--- Recorded data Enclosed Below ---

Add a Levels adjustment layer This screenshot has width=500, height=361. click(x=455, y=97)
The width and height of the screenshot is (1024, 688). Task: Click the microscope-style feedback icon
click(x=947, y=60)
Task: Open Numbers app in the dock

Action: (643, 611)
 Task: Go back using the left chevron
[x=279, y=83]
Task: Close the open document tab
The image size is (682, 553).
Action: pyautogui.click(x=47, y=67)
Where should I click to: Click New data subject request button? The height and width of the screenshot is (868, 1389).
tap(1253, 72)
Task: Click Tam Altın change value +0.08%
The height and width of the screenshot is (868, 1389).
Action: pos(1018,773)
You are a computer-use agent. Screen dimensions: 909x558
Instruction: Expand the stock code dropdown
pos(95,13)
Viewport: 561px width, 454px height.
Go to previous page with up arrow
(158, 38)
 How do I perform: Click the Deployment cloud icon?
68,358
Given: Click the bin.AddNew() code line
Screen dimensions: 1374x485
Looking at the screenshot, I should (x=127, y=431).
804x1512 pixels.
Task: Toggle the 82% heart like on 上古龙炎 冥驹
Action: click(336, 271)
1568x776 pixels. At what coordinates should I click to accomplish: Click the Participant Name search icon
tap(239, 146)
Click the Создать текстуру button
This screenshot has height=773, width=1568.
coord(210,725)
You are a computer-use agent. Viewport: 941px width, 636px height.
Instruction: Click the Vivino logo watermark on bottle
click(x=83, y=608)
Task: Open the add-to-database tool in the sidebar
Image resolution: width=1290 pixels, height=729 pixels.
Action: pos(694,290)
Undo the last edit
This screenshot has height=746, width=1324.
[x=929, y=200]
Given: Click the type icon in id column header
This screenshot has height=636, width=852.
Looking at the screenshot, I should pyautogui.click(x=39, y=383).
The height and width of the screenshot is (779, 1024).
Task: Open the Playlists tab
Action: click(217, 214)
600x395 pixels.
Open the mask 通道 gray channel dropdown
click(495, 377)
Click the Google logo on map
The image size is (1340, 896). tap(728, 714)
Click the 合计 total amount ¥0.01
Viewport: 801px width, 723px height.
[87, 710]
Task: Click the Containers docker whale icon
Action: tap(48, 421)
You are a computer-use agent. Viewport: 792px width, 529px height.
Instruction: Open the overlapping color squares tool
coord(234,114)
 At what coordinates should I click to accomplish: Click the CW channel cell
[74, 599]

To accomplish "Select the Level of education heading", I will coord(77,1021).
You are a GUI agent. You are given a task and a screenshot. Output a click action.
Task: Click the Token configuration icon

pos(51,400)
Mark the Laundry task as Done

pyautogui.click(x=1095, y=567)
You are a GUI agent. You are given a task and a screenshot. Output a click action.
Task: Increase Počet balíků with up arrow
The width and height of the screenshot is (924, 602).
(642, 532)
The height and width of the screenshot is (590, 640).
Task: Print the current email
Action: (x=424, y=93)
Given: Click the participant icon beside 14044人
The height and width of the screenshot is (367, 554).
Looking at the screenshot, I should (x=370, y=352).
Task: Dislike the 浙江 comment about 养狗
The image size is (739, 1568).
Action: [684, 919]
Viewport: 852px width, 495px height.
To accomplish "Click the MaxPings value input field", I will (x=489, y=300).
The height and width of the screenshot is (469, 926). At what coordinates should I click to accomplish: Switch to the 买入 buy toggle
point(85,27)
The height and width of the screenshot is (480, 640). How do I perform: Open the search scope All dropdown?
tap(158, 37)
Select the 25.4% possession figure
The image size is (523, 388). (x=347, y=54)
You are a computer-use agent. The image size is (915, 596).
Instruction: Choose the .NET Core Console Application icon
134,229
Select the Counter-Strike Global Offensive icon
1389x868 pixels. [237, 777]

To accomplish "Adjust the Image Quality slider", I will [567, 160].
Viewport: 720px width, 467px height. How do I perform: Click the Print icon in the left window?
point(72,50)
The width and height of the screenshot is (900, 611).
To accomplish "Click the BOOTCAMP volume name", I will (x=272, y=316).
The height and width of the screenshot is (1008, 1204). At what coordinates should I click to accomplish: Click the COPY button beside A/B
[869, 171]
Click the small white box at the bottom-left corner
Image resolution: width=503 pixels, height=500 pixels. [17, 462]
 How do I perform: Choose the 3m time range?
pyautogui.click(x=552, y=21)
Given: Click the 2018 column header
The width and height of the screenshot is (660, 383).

--- End of Enclosed Recorded data ---

A word-for-word repeat of the full data is needed.

Add a Levels adjustment layer This screenshot has width=500, height=361. click(x=455, y=97)
The width and height of the screenshot is (1024, 688). Task: Click the microscope-style feedback icon
click(x=947, y=60)
Task: Open Numbers app in the dock

Action: (643, 611)
 Task: Go back using the left chevron
[x=279, y=83]
Task: Close the open document tab
The image size is (682, 553).
Action: pyautogui.click(x=47, y=67)
Where should I click to: Click New data subject request button? The height and width of the screenshot is (868, 1389).
tap(1253, 72)
Task: Click Tam Altın change value +0.08%
The height and width of the screenshot is (868, 1389).
Action: pos(1018,773)
You are a computer-use agent. Screen dimensions: 909x558
Instruction: Expand the stock code dropdown
pos(95,13)
Viewport: 561px width, 454px height.
Go to previous page with up arrow
(158, 38)
 How do I perform: Click the Deployment cloud icon?
68,358
Given: Click the bin.AddNew() code line
Screen dimensions: 1374x485
Looking at the screenshot, I should (x=127, y=431).
804x1512 pixels.
Task: Toggle the 82% heart like on 上古龙炎 冥驹
Action: click(336, 271)
1568x776 pixels. At what coordinates should I click to accomplish: Click the Participant Name search icon
tap(239, 146)
Click the Создать текстуру button
This screenshot has height=773, width=1568.
coord(210,725)
You are a computer-use agent. Viewport: 941px width, 636px height.
Instruction: Click the Vivino logo watermark on bottle
click(x=83, y=608)
Task: Open the add-to-database tool in the sidebar
Image resolution: width=1290 pixels, height=729 pixels.
Action: pos(694,290)
Undo the last edit
This screenshot has height=746, width=1324.
[x=929, y=200]
Given: Click the type icon in id column header
This screenshot has height=636, width=852.
Looking at the screenshot, I should pyautogui.click(x=39, y=383).
The height and width of the screenshot is (779, 1024).
Task: Open the Playlists tab
Action: click(217, 214)
600x395 pixels.
Open the mask 通道 gray channel dropdown
click(495, 377)
Click the Google logo on map
The image size is (1340, 896). tap(728, 714)
Click the 合计 total amount ¥0.01
Viewport: 801px width, 723px height.
[87, 710]
Task: Click the Containers docker whale icon
Action: tap(48, 421)
You are a computer-use agent. Viewport: 792px width, 529px height.
Instruction: Open the overlapping color squares tool
coord(234,114)
 At what coordinates should I click to accomplish: Click the CW channel cell
[74, 599]

To accomplish "Select the Level of education heading", I will coord(77,1021).
You are a GUI agent. You are given a task and a screenshot. Output a click action.
Task: Click the Token configuration icon

pos(51,400)
Mark the Laundry task as Done

pyautogui.click(x=1095, y=567)
You are a GUI agent. You are given a task and a screenshot. Output a click action.
Task: Increase Počet balíků with up arrow
The width and height of the screenshot is (924, 602).
(642, 532)
The height and width of the screenshot is (590, 640).
Task: Print the current email
Action: (x=424, y=93)
Given: Click the participant icon beside 14044人
The height and width of the screenshot is (367, 554).
Looking at the screenshot, I should (x=370, y=352).
Task: Dislike the 浙江 comment about 养狗
The image size is (739, 1568).
Action: [684, 919]
Viewport: 852px width, 495px height.
To accomplish "Click the MaxPings value input field", I will (x=489, y=300).
The height and width of the screenshot is (469, 926). At what coordinates should I click to accomplish: Switch to the 买入 buy toggle
point(85,27)
The height and width of the screenshot is (480, 640). How do I perform: Open the search scope All dropdown?
tap(158, 37)
Select the 25.4% possession figure
The image size is (523, 388). (x=347, y=54)
You are a computer-use agent. The image size is (915, 596).
Instruction: Choose the .NET Core Console Application icon
134,229
Select the Counter-Strike Global Offensive icon
1389x868 pixels. [237, 777]

To accomplish "Adjust the Image Quality slider", I will [567, 160].
Viewport: 720px width, 467px height. How do I perform: Click the Print icon in the left window?
point(72,50)
The width and height of the screenshot is (900, 611).
To accomplish "Click the BOOTCAMP volume name", I will (x=272, y=316).
The height and width of the screenshot is (1008, 1204). At what coordinates should I click to accomplish: Click the COPY button beside A/B
[869, 171]
Click the small white box at the bottom-left corner
Image resolution: width=503 pixels, height=500 pixels. [17, 462]
 How do I perform: Choose the 3m time range?
pyautogui.click(x=552, y=21)
Given: Click the 2018 column header
The width and height of the screenshot is (660, 383).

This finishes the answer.